Reproduce the passage of the article on the Bedford Stuyvesant Volunteer Ambulance Corp. from "The Bedford Stuyvesant Volunteer" up to and including "pride and strength.".

PASSAGE FOR REVIEW>
════════════════════

The Bedford Stuyvesant Volunteer Ambulance Corp. (BSVAC) has served the people of the Bedford Stuyvesant community for the past 25 years and to mark this milestone a fleet of various emergency vehicles cruised through the community on Saturday, July 13, in an exhibition of pride and strength.
The needs of the residents of Bed-Stuy are no different from those of communities elsewhere. People feel more secure when they know that exceptional medical service is available in case of an emergency. BSVAC brings a measure of security to the community.
This volunteer EMT service was the brainchild of two neighborhood men, Commander Rocky Robinson and Joe Perez. At that time both men were employed as EMTs and decided to use their skills to help their community, which was being underserved. Perez, who is now employed by the United States Coast Guard Public Affairs Office Air Station Clearwater, Florida, Homeland Security, says that he and Commander Robinson started on foot. They had roped off an area in the community for an operation base, and used their personal equipment and scanners as they ran to help residents with emergencies. They soon elevated to a car and set the goal of response time to four minutes, which they achieved. On many occasions they were the first responders on the scene and the city’s EMT resented their presence. As the years went by, and they continued to display their exceptional medical skills they were no longer viewed with scorn but as valued partners. Surplus equipment was donated to them.

════════════════════

DATA TO EXAMINE>
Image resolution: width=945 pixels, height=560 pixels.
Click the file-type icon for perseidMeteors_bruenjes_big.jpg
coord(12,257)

════════════════════

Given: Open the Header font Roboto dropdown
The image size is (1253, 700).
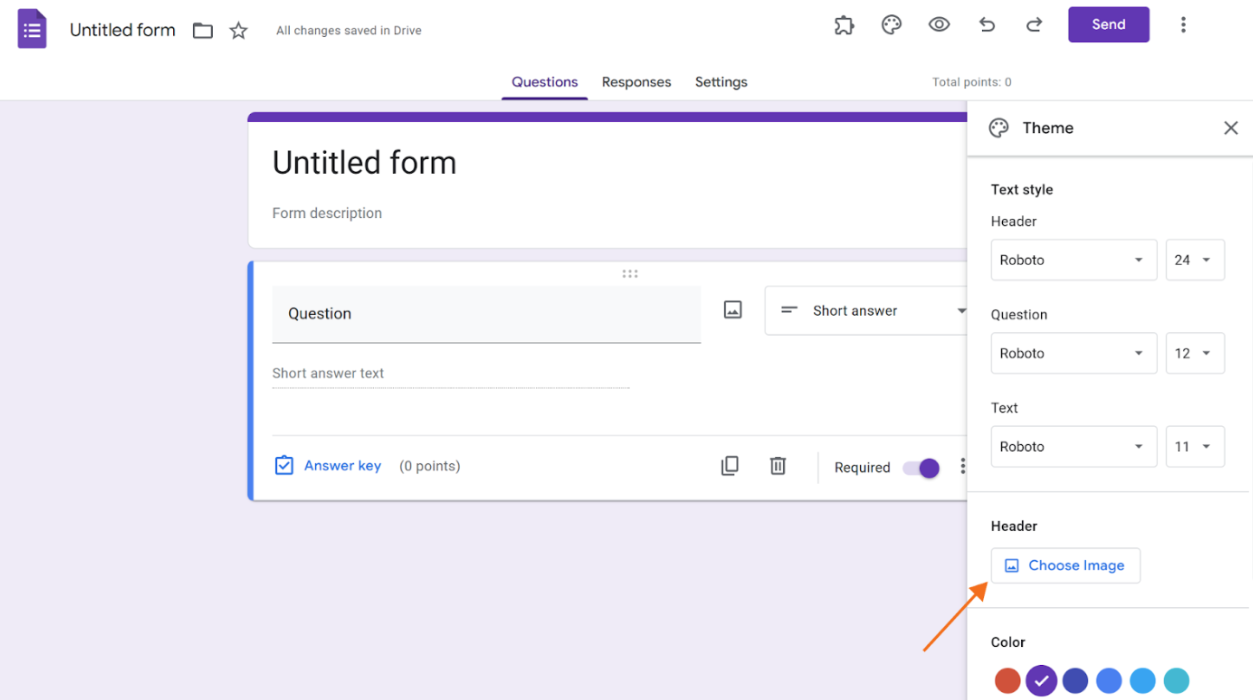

════════════════════

ANSWER TO THE PROBLEM>
The Bedford Stuyvesant Volunteer Ambulance Corp. (BSVAC) has served the people of the Bedford Stuyvesant community for the past 25 years and to mark this milestone a fleet of various emergency vehicles cruised through the community on Saturday, July 13, in an exhibition of pride and strength.